Feel like control nets and some minimal photoshop work would've been better.

palashshah•11mo ago
totally. it got to a point where most of the text generated in our images was incorrect, and so it wasn't a great look showing that to our clients.

we're actually working on some form of what you described where we take images generated from LLMs + add consistent logos discretely rather than generatively.

abshkbh•11mo ago
Palash this is a great post, I learnt a lot as an image gen noob! Keep writing more :)
palashshah•11mo ago
this is incredible to hear! i plan to keep writing on a weekly basis, and will be posting them on twitter.
t_mann•11mo ago
I was kind of hoping this would be in the 'Dreambooth mold' of finetuning open weights models. I have used that with some success some ~2 years ago, does anyone know what improvements there have been in that direction since Dreambooth?
zahlman•11mo ago
It's frankly amazing to me that "ask another LLM to evaluate the image" actually produces useful feedback that results in actual improvement from the first LLM.

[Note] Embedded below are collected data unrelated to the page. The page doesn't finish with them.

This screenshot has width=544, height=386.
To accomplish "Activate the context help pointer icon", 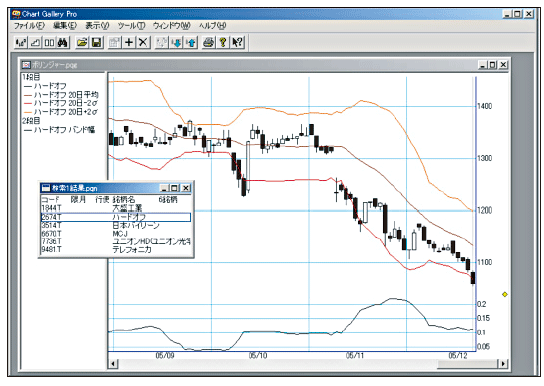I will pyautogui.click(x=238, y=43).
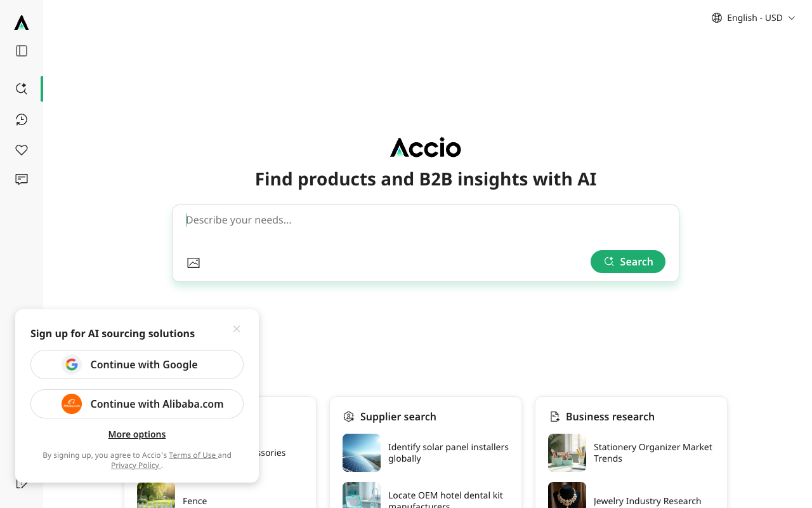Open favorites via the heart icon
This screenshot has height=508, width=812.
[21, 150]
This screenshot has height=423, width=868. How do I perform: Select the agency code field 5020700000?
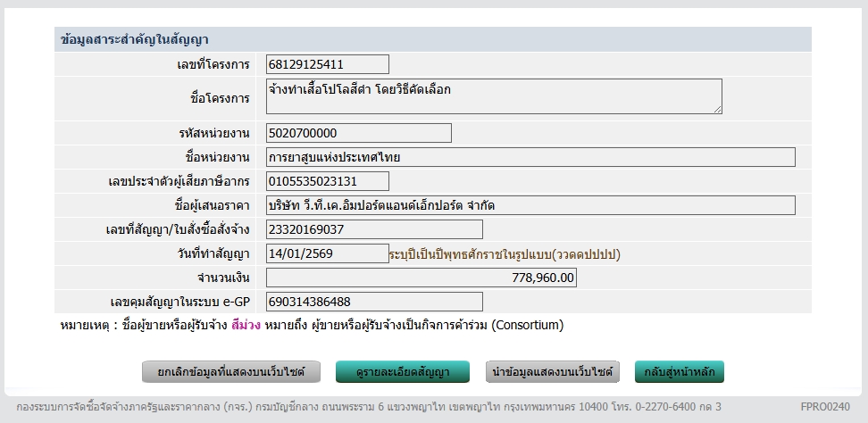point(359,133)
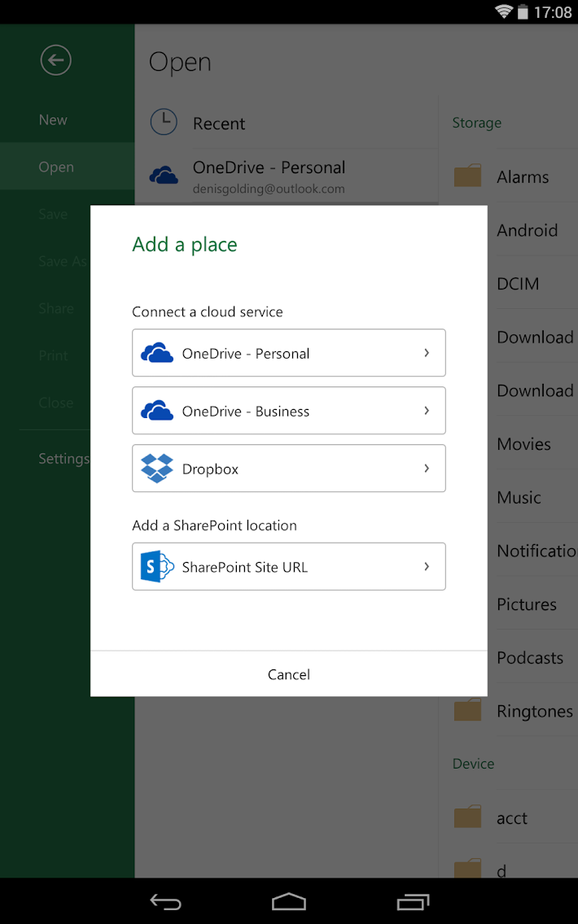
Task: Click the OneDrive Personal cloud icon in dialog
Action: point(157,353)
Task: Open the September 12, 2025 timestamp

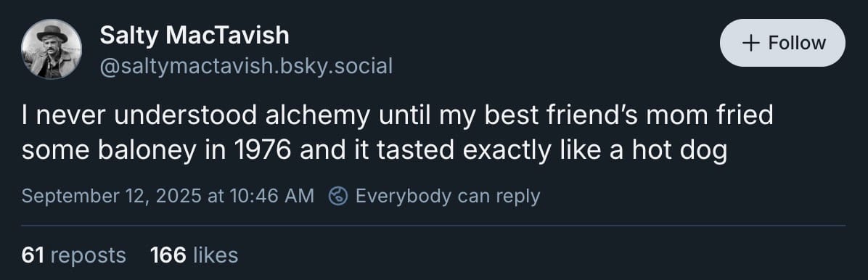Action: (168, 196)
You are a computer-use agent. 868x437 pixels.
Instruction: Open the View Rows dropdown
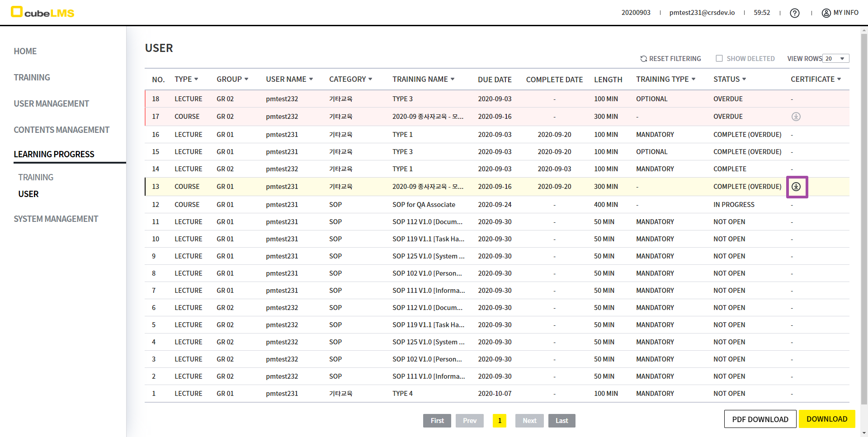point(835,59)
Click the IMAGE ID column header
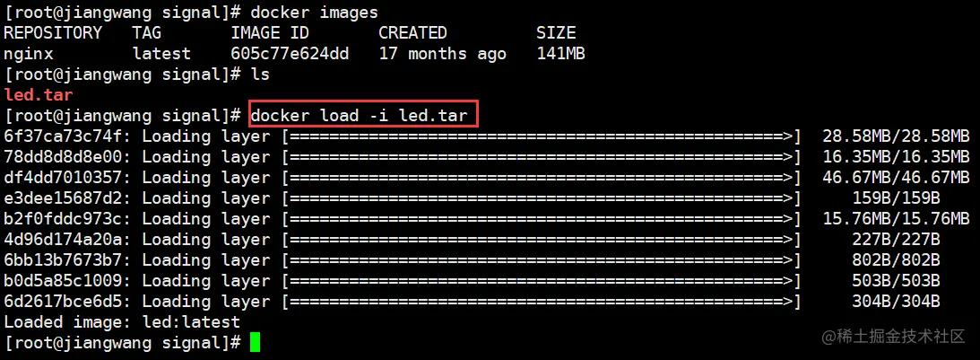The height and width of the screenshot is (360, 980). pyautogui.click(x=270, y=33)
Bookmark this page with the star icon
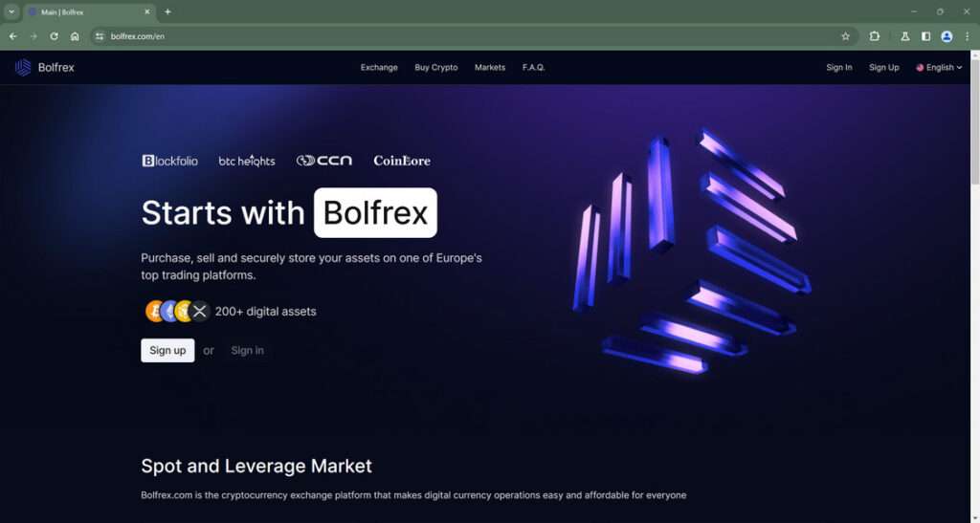 (846, 36)
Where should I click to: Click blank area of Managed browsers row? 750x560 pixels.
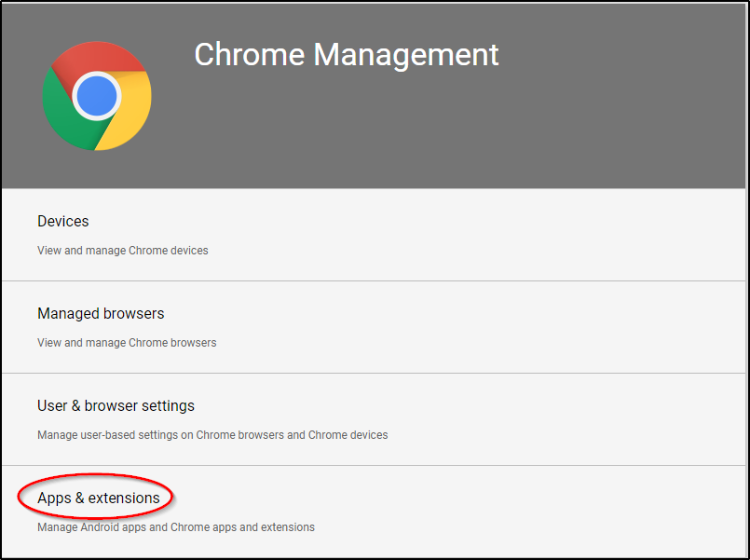(x=512, y=327)

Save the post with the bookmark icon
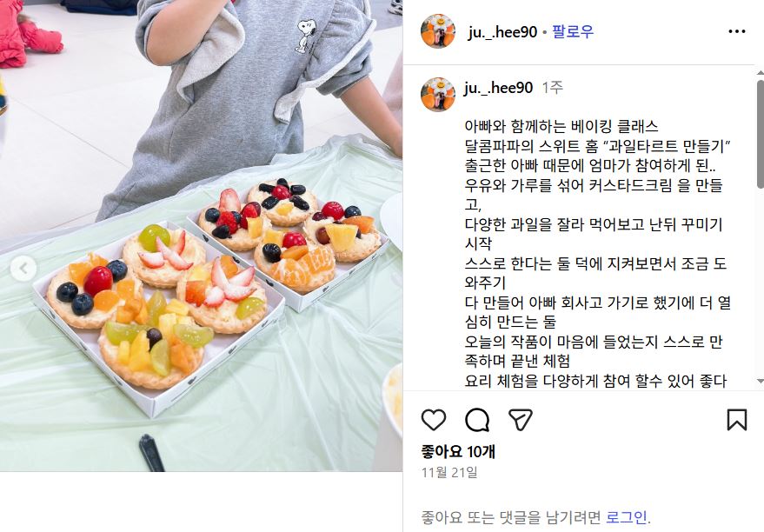click(737, 420)

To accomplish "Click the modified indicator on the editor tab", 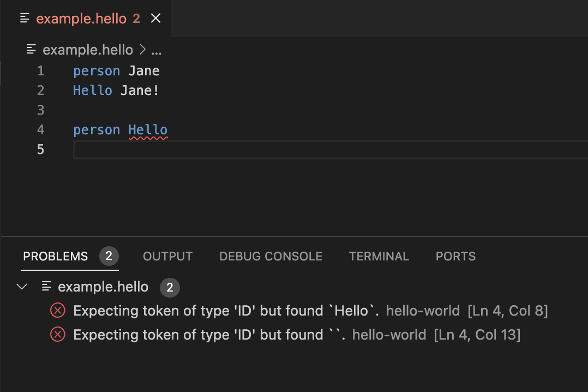I will click(136, 18).
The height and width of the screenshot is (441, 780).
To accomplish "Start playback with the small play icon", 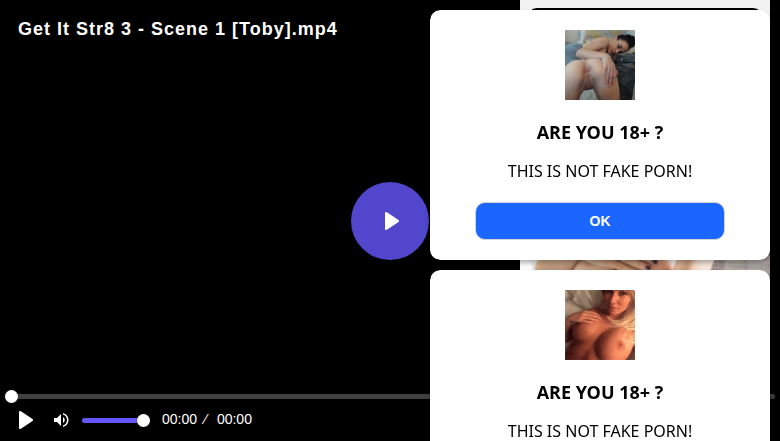I will coord(25,420).
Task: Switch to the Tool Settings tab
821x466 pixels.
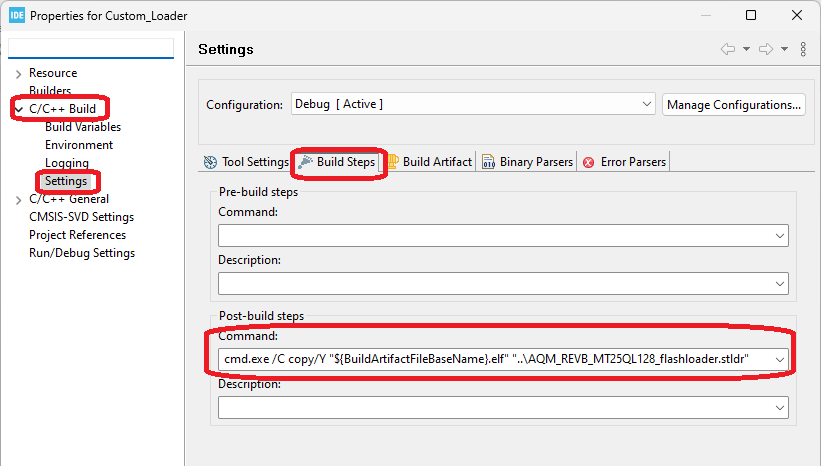Action: (246, 162)
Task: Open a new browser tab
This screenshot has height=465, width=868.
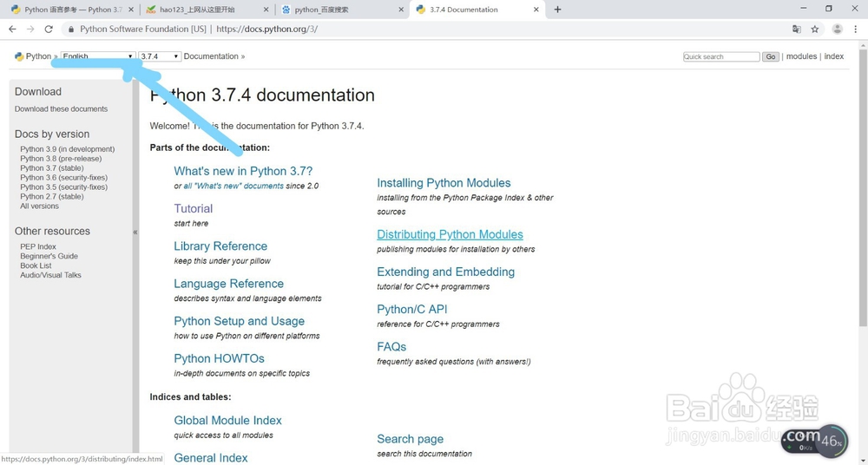Action: 557,10
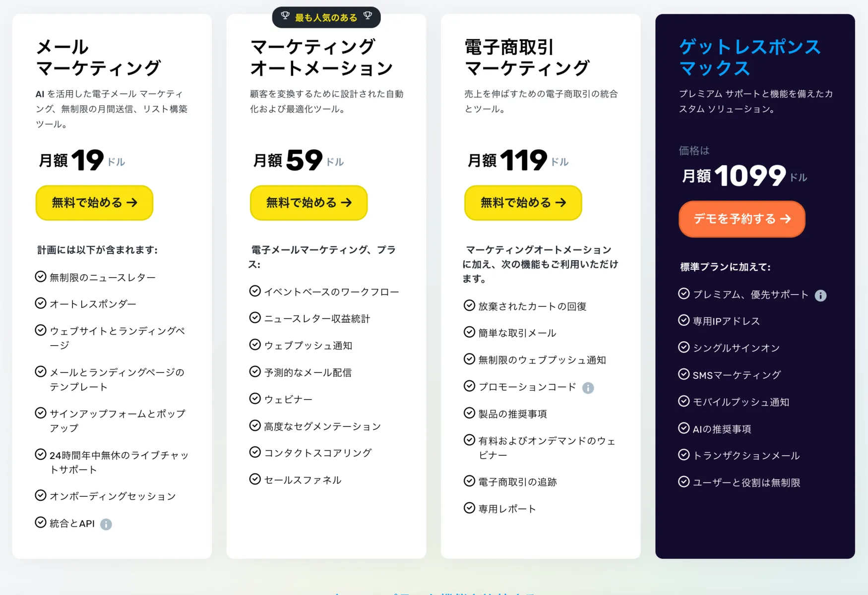Image resolution: width=868 pixels, height=595 pixels.
Task: Toggle the checkmark beside セールスファネル
Action: [255, 479]
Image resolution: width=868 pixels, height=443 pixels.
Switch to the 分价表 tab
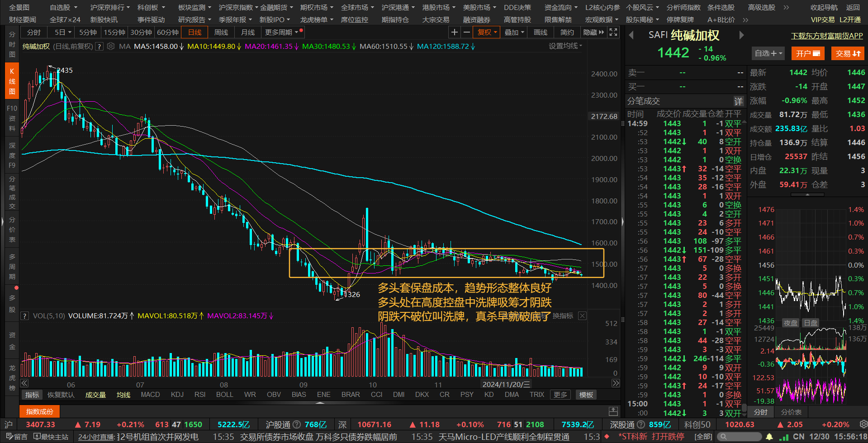[791, 412]
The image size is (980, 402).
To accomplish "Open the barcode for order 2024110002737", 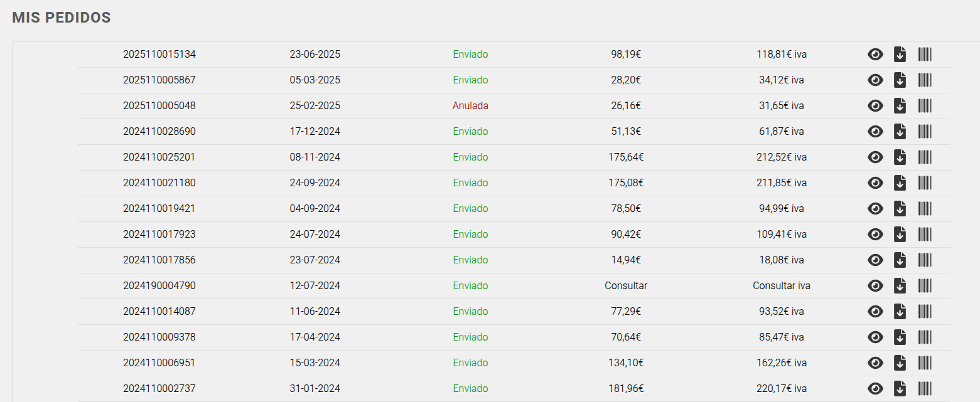I will click(x=925, y=389).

But then, I guess it's not much different of an idea from the earlier use of GANs, or of telling LLMs to "stop hallucinating", etc.

palashshah•11mo ago
totally. the way i think about it (purely based on intuition) is that asking an LLM to do understanding + image generation is too complex for it to be effective. if we separate out the tasks into discrete steps, the evaluation becomes better, and the generation simply becomes instruction following.
jacob019•11mo ago
This is all edited with gpt-image-1? The revised images are amazing. Were example logos provided or is it just working off of it's knowledge of a well known brand?